Performance of Materials and Assemblies under Realistic Fire Exposures

材料和组件在真实火灾暴露下的性能

• 批准号: 537376-2018
• 负责人: Weckman, Elizabeth
• 金额: $ 4.2万
• 依托单位: University of Waterloo
• 依托单位国家: 加拿大
• 项目类别: Collaborative Research and Development Grants
• 财政年份: 2019
• 资助国家: 加拿大
• 起止时间: 2019-01-01 至 2020-12-31
• 项目状态: 已结题
• 来源: https://www.nserc-crsng.gc.ca/ase-oro/Details-Detailles_eng.asp?id=690742
• 关键词: Performance; Materials; Assemblies; under; Realistic

This research addresses challenges that exist in predicting fire performance of interior and exterior walls, topics vital to minimizing fire spread, ensuring fire fighter and occupant safety and reducing property damage from fires.

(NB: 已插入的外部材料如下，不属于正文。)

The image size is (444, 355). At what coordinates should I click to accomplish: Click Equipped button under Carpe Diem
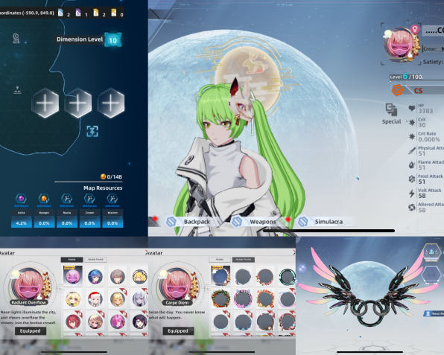[178, 331]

The issues have been tragically demonstrated in recent fires in UK, Dubai and British Columbia. Detailed fire response of walls should be investigated at large-scale, but facilities are limited and regulatory tests are expensive and employ a minimum of instrumentation. The resulting dearth of data, coupled with complexity of interactions between fires and walls and gaps in knowledge of high temperature properties and response of materials, has limited development of comprehensive numerical tools to predict wall response to fires. This makes it difficult to assess the impact of individual features on fire performance and restricts advancement of design tools for performance-based engineering of innovative wall designs with improved fire safety. In this NSERC CRD, a consistent set of scaled test methods will be developed to better understand the thermal response of walls under temperature and heat flux conditions typical of fires. Small-scale tests will characterize thermo-physical properties, heat and mass transport in component materials and evaluate fire damage in simple assembly designs. Comparative results for heat transfer and damage in full wall sections subjected to real fire exposures will be obtained via well instrumented intermediate-scale experiments in a new UW test facility. The data will support formulation, testing and modification of a suite of advanced numerical simulation and design tools for prediction of fire performance of component materials and full assemblies under realistic fire exposures. Successful outcomes will reduce ROCKWOOL R&D cycle costs providing them a significant market edge in developing new product applications and leading to market expansion through increased use of existing, and promotion of new, materials for fire safety applications. Continued development of new products and designs in building construction will improve life safety and have driving impact in terms of progressive construction practices and potential future modifications to building codes and related regulations.

这项研究解决了在预测内墙和外墙的火灾性能方面存在的挑战，这些主题对于最大限度地减少火灾蔓延，确保消防员和居住者的安全以及减少火灾造成的财产损失至关重要。这些问题在最近发生在英国、迪拜和不列颠哥伦比亚省的火灾中悲惨地得到了证明。应大规模调查墙壁的详细火灾反应，但设施有限，监管测试费用昂贵，使用的仪器最少。由此产生的数据缺乏，再加上火灾和墙壁之间的相互作用的复杂性和知识的高温性能和材料的响应的差距，限制了全面的数值工具来预测墙壁对火灾的反应的发展。这使得难以评估单个特征对防火性能的影响，并限制了具有改进的防火安全性的创新墙壁设计的基于性能的工程的设计工具的进步。在本NSERC CRD中，将开发一套一致的缩放测试方法，以更好地了解火灾典型温度和热通量条件下墙壁的热响应。小规模测试将表征热物理性能、组件材料中的热量和质量传输，并评估简单组件设计中的火灾损害。在一个新的UW试验设施中，通过配备良好仪器的中尺度实验，将获得经受真实的火灾暴露的全壁部分的传热和损伤的比较结果。这些数据将支持制定、测试和修改一套先进的数值模拟和设计工具，用于预测真实火灾暴露下组件材料和完整组件的防火性能。成功的结果将降低洛科威研发周期成本，为他们提供开发新产品应用的重要市场优势，并通过增加使用现有材料和推广新材料来扩大市场。建筑施工中新产品和设计的持续开发将提高生命安全，并在进步的施工实践和未来可能对建筑法规和相关法规的修改方面产生推动作用。